Eating Disorder Awareness Week 2014

The week before Eating Disorder Awareness Week (Feb. 2-8), the University of Guelph held their annual Eating Disorder and Body Image Awareness Exposé. The event was filled with various on and off campus organizations that address these issues. I brought Sophie Hogan's "The Body Image Project" as well as "wiTHIN", the graphic novel Emily McGratten and I have been working on. 


The Body Image Project, as partly seen above, is an exercise in acceptance. A woman's naked figure is shown on one side, while on the other side, through the use of arts and images, is a display of how she feels about her body. What I like about this project is that it shows women's bodies... real bodies. Yes, I acknowledge that not all body shapes are included, nor a vast variety of diversity outside of white, able bodied, females, but it is a start. It shows that all women are not stick thin, although there is nothing wrong with being stick thin IF this is one's set point.  Some have scars, some have hips and some have larger breasts than others. It is a project that encourages self-acceptance. You do not have to look a certain way in order to be happy, loved or healthy. You do not have to be a certain size in order to like yourself either. I think this is what I love most about the exposé. That attention is put on healthy living and self-acceptance regardless of size. That people do not fit into a box. That there is diversity in humanness that can, and should be, celebrated.

For most people, Eating Disorder Awareness Week was a week that probably did not  get much of a second thought... For me, however, it is a reminder of my past and a thankfulness for my future. It is a week where a little more attention is paid to eating disorders and hopefully lets individuals, family members and friends know, they are not alone. Eating disorders are not a joke, nor is it something to be desired. It is a coping mechanism for an underlying issue. It can be seductive and imprisoning at the same time. It can and does kill... too many.

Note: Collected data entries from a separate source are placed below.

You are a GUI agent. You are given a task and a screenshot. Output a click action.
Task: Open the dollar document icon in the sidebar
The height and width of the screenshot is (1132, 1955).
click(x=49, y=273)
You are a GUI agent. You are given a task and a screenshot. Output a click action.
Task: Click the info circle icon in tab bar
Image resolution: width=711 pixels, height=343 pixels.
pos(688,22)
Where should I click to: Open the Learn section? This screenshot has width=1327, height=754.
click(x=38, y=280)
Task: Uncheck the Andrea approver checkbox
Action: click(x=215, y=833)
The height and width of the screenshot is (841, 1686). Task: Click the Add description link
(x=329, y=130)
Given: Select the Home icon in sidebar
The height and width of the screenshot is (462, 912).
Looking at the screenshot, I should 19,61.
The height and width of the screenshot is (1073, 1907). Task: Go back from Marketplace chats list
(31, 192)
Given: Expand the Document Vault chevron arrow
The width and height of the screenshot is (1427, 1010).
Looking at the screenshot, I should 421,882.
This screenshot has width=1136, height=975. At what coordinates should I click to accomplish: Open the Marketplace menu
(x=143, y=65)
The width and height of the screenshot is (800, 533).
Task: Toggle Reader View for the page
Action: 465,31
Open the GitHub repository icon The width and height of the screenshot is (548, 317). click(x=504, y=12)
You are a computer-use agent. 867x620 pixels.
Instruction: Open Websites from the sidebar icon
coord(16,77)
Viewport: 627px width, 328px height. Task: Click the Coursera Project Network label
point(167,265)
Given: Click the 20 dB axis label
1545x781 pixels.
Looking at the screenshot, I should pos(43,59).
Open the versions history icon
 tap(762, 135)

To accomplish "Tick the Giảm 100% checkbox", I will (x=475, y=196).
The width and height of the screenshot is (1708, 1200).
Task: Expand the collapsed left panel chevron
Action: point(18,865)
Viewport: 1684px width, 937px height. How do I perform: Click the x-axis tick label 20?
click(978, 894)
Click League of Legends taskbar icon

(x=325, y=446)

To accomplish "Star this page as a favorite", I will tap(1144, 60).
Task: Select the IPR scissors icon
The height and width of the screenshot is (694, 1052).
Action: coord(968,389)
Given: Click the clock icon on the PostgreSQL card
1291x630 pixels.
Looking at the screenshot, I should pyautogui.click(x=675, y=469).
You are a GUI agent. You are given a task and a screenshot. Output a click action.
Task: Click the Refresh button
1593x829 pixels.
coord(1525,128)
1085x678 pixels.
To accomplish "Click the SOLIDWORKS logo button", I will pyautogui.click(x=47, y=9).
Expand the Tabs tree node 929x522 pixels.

On Feb. 5th, I spoke at "Faces of Recovery", an annual event put on by the Wellington-Dufferin-Guelph Eating Disorder Coalition.  It is a panel discussion by those in recovery from an eating disorder.  The panelist varied in how long they had been in recovery as well as their routes to healing. Amongst the differences, however,  lay many similarities.  It is hard to not leave "Faces of Recovery" without feeling inspired and encouraged to keep fighting. Check out an article about the success of the event, by The Wellington Advertiser, here.

Even though Eating Disorder Awareness Week is over, let us not stop talking about it.  Let us continue to challenge myths and stereotypes around eating disorders as well as the thin culture that surrounds us. Let's look at our relationship with food, weight and exercise and get the help needed in order to make them healthy and normalized.  Let us make the message of Eating Disorder Awareness Week one that continues to live on the remaining 51 weeks of the year!